Some customers prefer asking in a community because that can lead to responses from other customers (at times it can even be faster response than a company rep getting to respond). A good example is dev infra related companies, where a customer can get a lot of value by hearing from how other customers think about a specific problem. You don't get that through a typical customer support software which is one to one.
It comes down to preference. The trend is that companies have to meet where customers are already hanging. Some customers will prefer only email (and for them you still need a ticketing software), some will prefer social (depending on industry), and some will prefer chat/forum communities. If you want to stand out as a company (esp when you are starting out), you have to serve them where ever they prefer. Sure, if you have an amazing product with a strong moat, you have more leverage on how you want customers to interact with you. But that comes much later in a company lifecycle.
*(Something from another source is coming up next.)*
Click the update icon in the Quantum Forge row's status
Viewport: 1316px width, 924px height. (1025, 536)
You can even do tickets on Discord. I've been on a server where users were able to create a ticket and then a new channel with the ticket number was created. The channel is private and only the ticket opener and users with the support role(s) can see the channel and communicate in it.
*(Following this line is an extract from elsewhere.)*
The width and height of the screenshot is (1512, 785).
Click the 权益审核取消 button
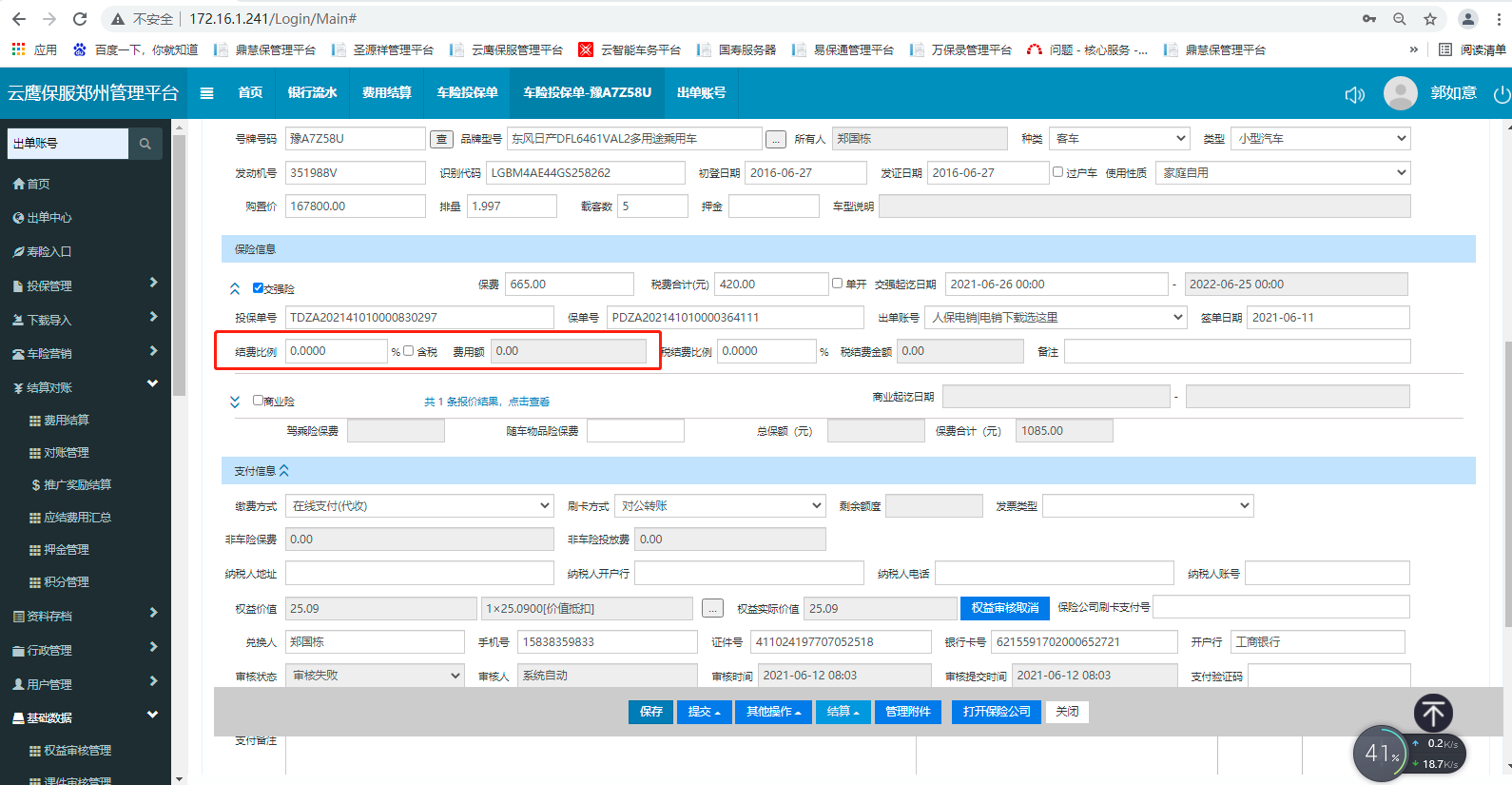pyautogui.click(x=1004, y=608)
I get what you’re saying and agree, but the synchronous nature of Discord and Slack aren’t the best interaction model for what you’re describing. Async forums (which have existed since the beginning of the web) are much better suited for that…
I am not affiliated with the folks here, but I think this is a matter of opinion and where it diverges.
I am part of several channels that like to have a native feature request / bug reporting in Discord => once the thread is created it sends the ticket to JIRA / Linear
The issue is that the alternative with communities is people sending you DMs with requests so its hard to keep track.
As a community user, I can just /command create_request, fill in my description + screenshot and send over to their team to process
What I don’t understand is the benefit to me as a customer.